A delivery method using nanotubes with a spear-like shape may open new avenues for safer, faster, and more cost-effective gene therapies for several genetic diseases, including hemophilia, according to a study.
The study, “Precision-Guided Nanospears for Targeted and High-Throughput Intracellular Gene Delivery,” was recently published in the journal ACS Nano.
Current gene therapy approaches rely on modified viruses or potentially harmful chemicals to enter cells and deliver treatment. But these methods have some safety concerns, and can also be expensive and inefficient.
Developed by UCLA researchers, the new technology uses silicon, nickel, and gold to build tiny, biodegradable structures called “nanospears” to which a therapy or healthy gene can be attached. The nanospears are guided remotely with a magnetic field to ensure delivery of the correct gene to specific cells.
These nanospears can be inexpensively and efficiently produced, and have minimal impact on cell viability and metabolism due to their microscopic size — about 5,000 times smaller than the thickness of a human hair.
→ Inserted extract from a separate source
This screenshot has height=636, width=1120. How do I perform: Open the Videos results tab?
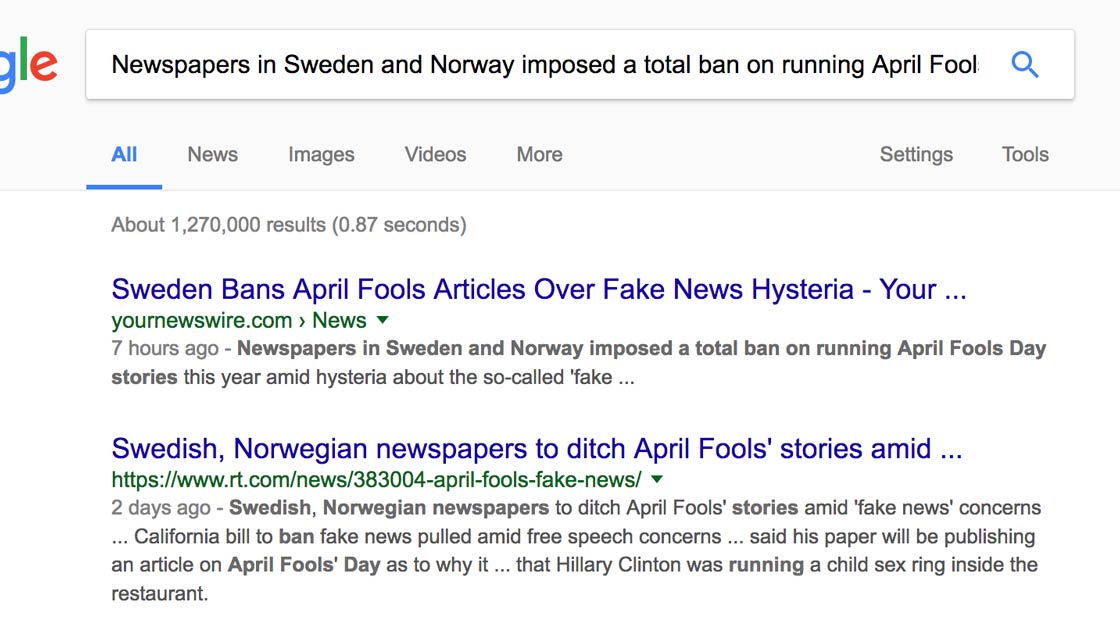click(x=436, y=154)
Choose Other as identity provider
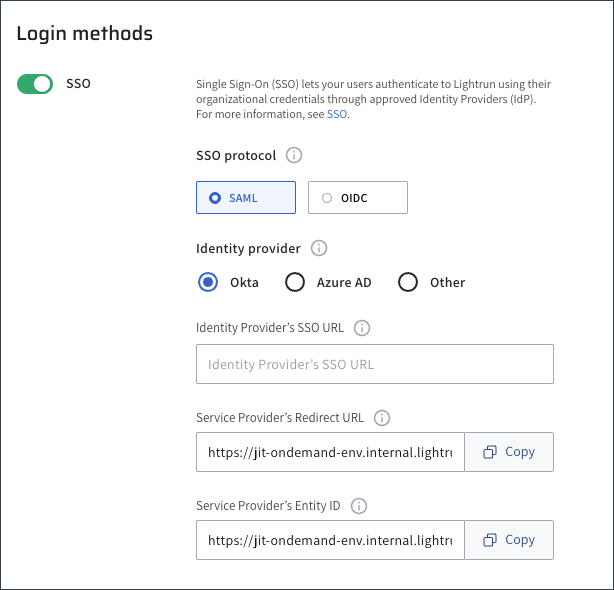The height and width of the screenshot is (590, 614). coord(408,282)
“The biggest barrier right now to getting either a gene therapy or an immunotherapy to patients is the processing time,” Steven Jonas, MD, PhD, a clinical fellow in the UCLA Broad Stem Cell Research Center Training Program and co-author of the study, said in a press release. “New methods to generate these therapies more quickly, effectively and safely are going to accelerate innovation in this research area and bring these therapies to patients sooner, and that’s the goal we all have.”
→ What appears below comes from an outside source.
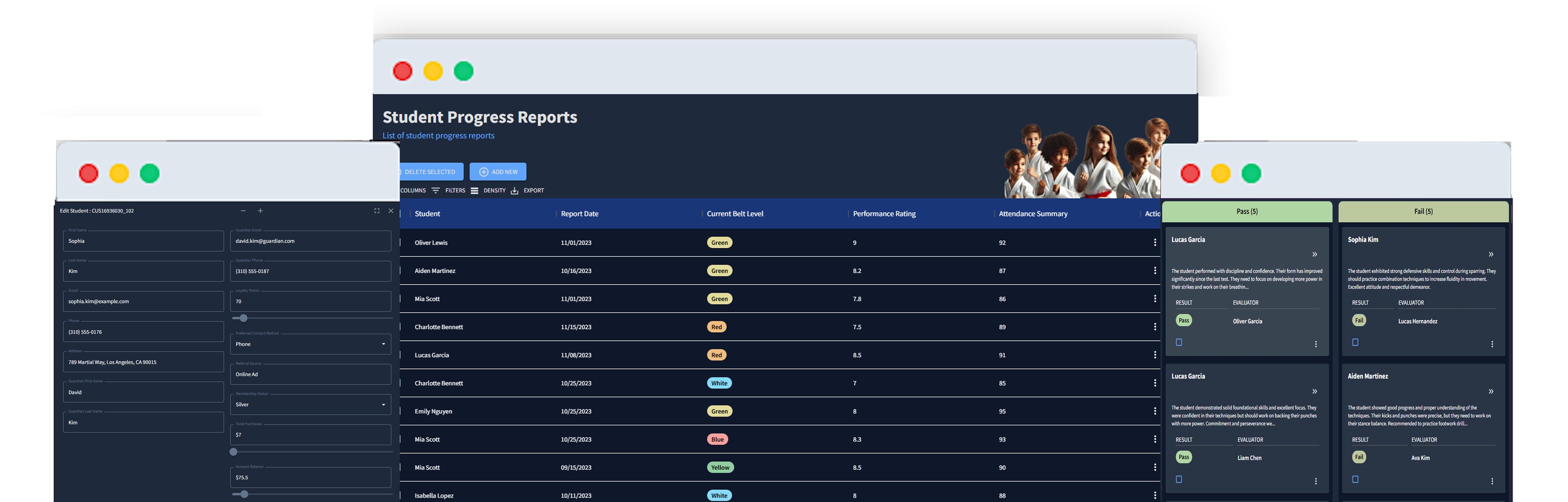The width and height of the screenshot is (1568, 502).
Task: Click the Add New button
Action: point(497,171)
To test the method, researchers used a specific molecule that produces a green fluorescent protein inside cells. They showed that the nanospears could effectively enter cells and deliver the desired protein, which resulted in more than 80% of the cells exhibiting the green glow, of which more than 90% survived. These results demonstrate that the new method is not only efficient but also doesn’t have significant damaging effects on the cells.
These nanospears can also be adapted to currently available or investigative therapies, representing an effective option that can overcome the existing barriers of gene modification on a large scale, the researchers said.
“One of the amazing things about working at UCLA is that for each of the targeted diseases, we collaborate with leading clinicians who already have gene therapies in development,” said senior author Paul Weiss, PhD, UC presidential chair and a distinguished professor at UCLA. “They have the gene-editing cargo, model cells, animal models and patient cells in place so we are able to optimize our nanosystems on methods that are on the pathway to the clinic.”